Love to know what the diocesan school department is thinking when they have St. Amelia School send letters to North Tonawanda and City of Tonawanda parents saying that the diocese is committing a $25,000 grant a year to subsidize transportation for T-NT students. 

“Once we have a firm number of students that will be using our transportation system, we will be able to determine the amount the route will cost per child. We are hoping to keep the transportation fee as minimal as possible,” St. Amelia’s principal wrote.

Oh, by the way, did I mention there will be one drop-off site in North Tonawanda and one in Tonawanda. Now isn’t that a big help? Almost as good as the offer of NFTA bus passes.

Mark Saltarelli, who is leading the fight at St. Francis in an admirable style, sent a response that, to me, was perfect.

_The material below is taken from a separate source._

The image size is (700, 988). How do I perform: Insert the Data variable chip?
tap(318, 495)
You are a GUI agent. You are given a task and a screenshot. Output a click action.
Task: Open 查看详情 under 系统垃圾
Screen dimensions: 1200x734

“...I equate this letter to vultures circling animals who they believe are dying. Well in case you have not heard the news, St. Francis is not closing. I understand the pressure the Diocese of Buffalo is exerting on everyone, but there comes a time when people need to step up and do the right thing. The Catholic schools are in this together. We all fight the same fight. Therefore, when one of our own start taking advantage of a situation to the detriment of another, it hurts.”

Mark noted that more than $25,000 is needed for busing and the fact that tuition in Town schools is $1,000 more than at St. Francis. Which would you choose? (Besides, no one has a Father Mike.)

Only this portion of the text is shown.